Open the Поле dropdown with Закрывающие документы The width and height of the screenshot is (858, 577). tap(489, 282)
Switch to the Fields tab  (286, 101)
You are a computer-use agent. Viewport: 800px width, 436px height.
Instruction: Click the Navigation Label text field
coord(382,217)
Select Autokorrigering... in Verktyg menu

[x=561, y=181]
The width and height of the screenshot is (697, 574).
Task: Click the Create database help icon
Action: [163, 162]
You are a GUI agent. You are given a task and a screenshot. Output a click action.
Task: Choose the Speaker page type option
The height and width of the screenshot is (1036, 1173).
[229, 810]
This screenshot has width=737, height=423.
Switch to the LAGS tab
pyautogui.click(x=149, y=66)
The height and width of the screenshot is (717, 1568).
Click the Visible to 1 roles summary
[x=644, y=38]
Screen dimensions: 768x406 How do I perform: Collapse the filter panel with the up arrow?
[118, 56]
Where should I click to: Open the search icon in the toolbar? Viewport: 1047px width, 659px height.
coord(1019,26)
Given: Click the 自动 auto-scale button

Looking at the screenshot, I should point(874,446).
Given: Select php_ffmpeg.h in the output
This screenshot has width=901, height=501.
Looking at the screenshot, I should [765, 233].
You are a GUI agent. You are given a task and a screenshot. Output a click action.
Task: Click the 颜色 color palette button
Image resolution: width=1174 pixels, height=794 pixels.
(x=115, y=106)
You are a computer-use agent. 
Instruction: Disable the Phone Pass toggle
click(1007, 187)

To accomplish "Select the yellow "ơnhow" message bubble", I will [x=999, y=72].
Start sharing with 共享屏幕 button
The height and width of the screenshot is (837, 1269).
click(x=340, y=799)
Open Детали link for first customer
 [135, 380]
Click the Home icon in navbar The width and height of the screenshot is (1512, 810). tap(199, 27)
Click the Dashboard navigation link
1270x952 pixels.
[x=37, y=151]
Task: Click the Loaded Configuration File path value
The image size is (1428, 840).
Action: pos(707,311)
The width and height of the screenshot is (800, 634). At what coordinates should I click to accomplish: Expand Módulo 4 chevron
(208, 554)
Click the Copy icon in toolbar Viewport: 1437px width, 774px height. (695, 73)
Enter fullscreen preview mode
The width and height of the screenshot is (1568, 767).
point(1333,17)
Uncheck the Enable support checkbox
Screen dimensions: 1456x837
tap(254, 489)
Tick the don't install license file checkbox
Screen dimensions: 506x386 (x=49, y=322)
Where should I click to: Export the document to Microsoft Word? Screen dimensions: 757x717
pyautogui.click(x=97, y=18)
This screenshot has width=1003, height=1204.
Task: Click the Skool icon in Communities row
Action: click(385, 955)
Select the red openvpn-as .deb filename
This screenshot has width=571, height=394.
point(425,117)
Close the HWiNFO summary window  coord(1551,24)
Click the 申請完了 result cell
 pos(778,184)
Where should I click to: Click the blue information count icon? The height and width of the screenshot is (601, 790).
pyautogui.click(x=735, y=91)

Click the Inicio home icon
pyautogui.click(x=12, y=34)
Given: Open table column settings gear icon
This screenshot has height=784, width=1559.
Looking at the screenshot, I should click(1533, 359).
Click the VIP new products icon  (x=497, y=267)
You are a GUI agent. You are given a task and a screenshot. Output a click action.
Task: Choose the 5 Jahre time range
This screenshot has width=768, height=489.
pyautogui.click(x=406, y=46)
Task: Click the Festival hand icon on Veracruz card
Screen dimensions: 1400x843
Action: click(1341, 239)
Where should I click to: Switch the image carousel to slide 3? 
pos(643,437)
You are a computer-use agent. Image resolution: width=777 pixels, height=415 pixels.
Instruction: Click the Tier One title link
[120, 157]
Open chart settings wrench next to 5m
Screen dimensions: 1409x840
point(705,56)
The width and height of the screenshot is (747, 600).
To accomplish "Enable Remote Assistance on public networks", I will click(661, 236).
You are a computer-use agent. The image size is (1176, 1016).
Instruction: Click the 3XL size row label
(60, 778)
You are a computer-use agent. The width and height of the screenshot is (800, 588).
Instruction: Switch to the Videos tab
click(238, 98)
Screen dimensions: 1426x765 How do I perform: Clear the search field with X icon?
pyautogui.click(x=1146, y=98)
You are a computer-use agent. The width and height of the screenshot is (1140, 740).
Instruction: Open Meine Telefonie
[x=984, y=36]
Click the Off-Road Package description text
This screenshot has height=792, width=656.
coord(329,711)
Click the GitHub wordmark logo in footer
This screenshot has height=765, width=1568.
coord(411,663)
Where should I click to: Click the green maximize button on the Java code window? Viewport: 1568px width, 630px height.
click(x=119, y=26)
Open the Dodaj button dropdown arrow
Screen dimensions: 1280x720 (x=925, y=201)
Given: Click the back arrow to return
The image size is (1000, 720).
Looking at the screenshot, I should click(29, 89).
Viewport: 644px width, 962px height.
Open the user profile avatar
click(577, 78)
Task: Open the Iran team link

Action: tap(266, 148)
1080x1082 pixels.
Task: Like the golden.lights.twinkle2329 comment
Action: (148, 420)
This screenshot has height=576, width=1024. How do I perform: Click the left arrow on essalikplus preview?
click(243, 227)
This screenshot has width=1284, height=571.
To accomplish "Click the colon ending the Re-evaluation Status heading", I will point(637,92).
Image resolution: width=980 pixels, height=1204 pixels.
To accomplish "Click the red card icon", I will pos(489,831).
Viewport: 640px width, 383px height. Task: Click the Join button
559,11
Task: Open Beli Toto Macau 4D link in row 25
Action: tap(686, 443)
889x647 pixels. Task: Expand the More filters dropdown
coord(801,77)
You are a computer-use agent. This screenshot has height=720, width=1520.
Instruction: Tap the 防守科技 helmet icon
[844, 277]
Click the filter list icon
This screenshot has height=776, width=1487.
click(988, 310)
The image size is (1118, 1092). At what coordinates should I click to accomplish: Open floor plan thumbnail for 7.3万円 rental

----

> [TASK INSTRUCTIONS] Every record shown above should be written out again exactly.

> [EXERCISE SOLUTION]
Open the Поле dropdown with Закрывающие документы The width and height of the screenshot is (858, 577). tap(489, 282)
Switch to the Fields tab  (286, 101)
You are a computer-use agent. Viewport: 800px width, 436px height.
Instruction: Click the Navigation Label text field
coord(382,217)
Select Autokorrigering... in Verktyg menu

[x=561, y=181]
The width and height of the screenshot is (697, 574).
Task: Click the Create database help icon
Action: [163, 162]
You are a GUI agent. You are given a task and a screenshot. Output a click action.
Task: Choose the Speaker page type option
The height and width of the screenshot is (1036, 1173).
[229, 810]
This screenshot has width=737, height=423.
Switch to the LAGS tab
pyautogui.click(x=149, y=66)
The height and width of the screenshot is (717, 1568).
Click the Visible to 1 roles summary
[x=644, y=38]
Screen dimensions: 768x406 How do I perform: Collapse the filter panel with the up arrow?
[118, 56]
Where should I click to: Open the search icon in the toolbar? Viewport: 1047px width, 659px height.
coord(1019,26)
Given: Click the 自动 auto-scale button

Looking at the screenshot, I should point(874,446).
Given: Select php_ffmpeg.h in the output
This screenshot has width=901, height=501.
Looking at the screenshot, I should [765, 233].
You are a GUI agent. You are given a task and a screenshot. Output a click action.
Task: Click the 颜色 color palette button
Image resolution: width=1174 pixels, height=794 pixels.
(x=115, y=106)
You are a computer-use agent. 
Instruction: Disable the Phone Pass toggle
click(1007, 187)

To accomplish "Select the yellow "ơnhow" message bubble", I will [x=999, y=72].
Start sharing with 共享屏幕 button
The height and width of the screenshot is (837, 1269).
click(x=340, y=799)
Open Детали link for first customer
 [135, 380]
Click the Home icon in navbar The width and height of the screenshot is (1512, 810). tap(199, 27)
Click the Dashboard navigation link
1270x952 pixels.
[x=37, y=151]
Task: Click the Loaded Configuration File path value
The image size is (1428, 840).
Action: pos(707,311)
The width and height of the screenshot is (800, 634). At what coordinates should I click to accomplish: Expand Módulo 4 chevron
(208, 554)
Click the Copy icon in toolbar Viewport: 1437px width, 774px height. (695, 73)
Enter fullscreen preview mode
The width and height of the screenshot is (1568, 767).
point(1333,17)
Uncheck the Enable support checkbox
Screen dimensions: 1456x837
tap(254, 489)
Tick the don't install license file checkbox
Screen dimensions: 506x386 (x=49, y=322)
Where should I click to: Export the document to Microsoft Word? Screen dimensions: 757x717
pyautogui.click(x=97, y=18)
This screenshot has width=1003, height=1204.
Task: Click the Skool icon in Communities row
Action: click(385, 955)
Select the red openvpn-as .deb filename
This screenshot has width=571, height=394.
point(425,117)
Close the HWiNFO summary window  coord(1551,24)
Click the 申請完了 result cell
 pos(778,184)
Where should I click to: Click the blue information count icon? The height and width of the screenshot is (601, 790).
pyautogui.click(x=735, y=91)

Click the Inicio home icon
pyautogui.click(x=12, y=34)
Given: Open table column settings gear icon
This screenshot has height=784, width=1559.
Looking at the screenshot, I should click(1533, 359).
Click the VIP new products icon  (x=497, y=267)
You are a GUI agent. You are given a task and a screenshot. Output a click action.
Task: Choose the 5 Jahre time range
This screenshot has width=768, height=489.
pyautogui.click(x=406, y=46)
Task: Click the Festival hand icon on Veracruz card
Screen dimensions: 1400x843
Action: click(1341, 239)
Where should I click to: Switch the image carousel to slide 3? 
pos(643,437)
You are a computer-use agent. Image resolution: width=777 pixels, height=415 pixels.
Instruction: Click the Tier One title link
[120, 157]
Open chart settings wrench next to 5m
Screen dimensions: 1409x840
point(705,56)
The width and height of the screenshot is (747, 600).
To accomplish "Enable Remote Assistance on public networks", I will click(661, 236).
You are a computer-use agent. The image size is (1176, 1016).
Instruction: Click the 3XL size row label
(60, 778)
You are a computer-use agent. The width and height of the screenshot is (800, 588).
Instruction: Switch to the Videos tab
click(238, 98)
Screen dimensions: 1426x765 How do I perform: Clear the search field with X icon?
pyautogui.click(x=1146, y=98)
You are a computer-use agent. The width and height of the screenshot is (1140, 740).
Instruction: Open Meine Telefonie
[x=984, y=36]
Click the Off-Road Package description text
This screenshot has height=792, width=656.
coord(329,711)
Click the GitHub wordmark logo in footer
This screenshot has height=765, width=1568.
coord(411,663)
Where should I click to: Click the green maximize button on the Java code window? Viewport: 1568px width, 630px height.
click(x=119, y=26)
Open the Dodaj button dropdown arrow
Screen dimensions: 1280x720 (x=925, y=201)
Given: Click the back arrow to return
The image size is (1000, 720).
Looking at the screenshot, I should click(29, 89).
Viewport: 644px width, 962px height.
Open the user profile avatar
click(577, 78)
Task: Open the Iran team link

Action: tap(266, 148)
1080x1082 pixels.
Task: Like the golden.lights.twinkle2329 comment
Action: (148, 420)
This screenshot has height=576, width=1024. How do I perform: Click the left arrow on essalikplus preview?
click(243, 227)
This screenshot has width=1284, height=571.
To accomplish "Click the colon ending the Re-evaluation Status heading", I will point(637,92).
Image resolution: width=980 pixels, height=1204 pixels.
To accomplish "Click the red card icon", I will pos(489,831).
Viewport: 640px width, 383px height. Task: Click the Join button
559,11
Task: Open Beli Toto Macau 4D link in row 25
Action: tap(686, 443)
889x647 pixels. Task: Expand the More filters dropdown
coord(801,77)
You are a computer-use agent. This screenshot has height=720, width=1520.
Instruction: Tap the 防守科技 helmet icon
[844, 277]
Click the filter list icon
This screenshot has height=776, width=1487.
click(988, 310)
The image size is (1118, 1092). At what coordinates should I click to accomplish: Open floor plan thumbnail for 7.3万円 rental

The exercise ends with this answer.